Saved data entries
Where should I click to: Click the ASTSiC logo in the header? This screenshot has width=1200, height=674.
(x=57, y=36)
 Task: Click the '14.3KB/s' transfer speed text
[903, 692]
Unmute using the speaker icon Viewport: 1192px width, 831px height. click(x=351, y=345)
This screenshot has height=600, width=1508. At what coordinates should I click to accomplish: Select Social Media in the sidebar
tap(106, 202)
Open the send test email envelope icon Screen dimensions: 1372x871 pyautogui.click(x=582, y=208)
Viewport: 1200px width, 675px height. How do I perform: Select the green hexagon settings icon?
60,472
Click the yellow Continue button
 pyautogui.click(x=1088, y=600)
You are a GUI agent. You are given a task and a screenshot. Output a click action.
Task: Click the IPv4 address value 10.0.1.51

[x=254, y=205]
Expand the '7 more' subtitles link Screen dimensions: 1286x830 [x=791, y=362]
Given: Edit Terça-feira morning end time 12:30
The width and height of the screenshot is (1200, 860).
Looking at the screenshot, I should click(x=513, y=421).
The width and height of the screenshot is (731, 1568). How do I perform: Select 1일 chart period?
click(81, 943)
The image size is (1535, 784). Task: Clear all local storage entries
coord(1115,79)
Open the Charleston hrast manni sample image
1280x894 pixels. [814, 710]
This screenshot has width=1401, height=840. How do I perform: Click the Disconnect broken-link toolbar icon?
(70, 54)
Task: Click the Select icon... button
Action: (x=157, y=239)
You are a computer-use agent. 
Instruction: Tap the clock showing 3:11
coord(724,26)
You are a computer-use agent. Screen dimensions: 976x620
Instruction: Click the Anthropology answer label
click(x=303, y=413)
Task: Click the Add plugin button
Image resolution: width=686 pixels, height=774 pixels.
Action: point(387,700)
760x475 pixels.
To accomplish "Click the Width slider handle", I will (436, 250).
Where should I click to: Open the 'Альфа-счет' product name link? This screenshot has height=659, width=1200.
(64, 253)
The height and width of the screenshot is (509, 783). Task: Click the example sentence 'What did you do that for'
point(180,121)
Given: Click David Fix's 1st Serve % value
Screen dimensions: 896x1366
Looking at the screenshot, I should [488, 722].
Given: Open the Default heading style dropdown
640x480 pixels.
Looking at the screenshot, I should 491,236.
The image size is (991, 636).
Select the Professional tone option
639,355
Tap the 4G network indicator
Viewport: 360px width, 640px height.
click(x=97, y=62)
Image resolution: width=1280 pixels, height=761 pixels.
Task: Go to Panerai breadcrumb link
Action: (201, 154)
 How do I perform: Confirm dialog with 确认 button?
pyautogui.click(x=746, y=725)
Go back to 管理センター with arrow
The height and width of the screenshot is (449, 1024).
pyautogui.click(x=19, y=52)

→ **WORK REQUEST**
List, from the entries above, every line in which the word "computer" shows up.

→ **SOLUTION**
You are a computer-use agent. 
You are a computer-use agent. Screen dimensions: 976x620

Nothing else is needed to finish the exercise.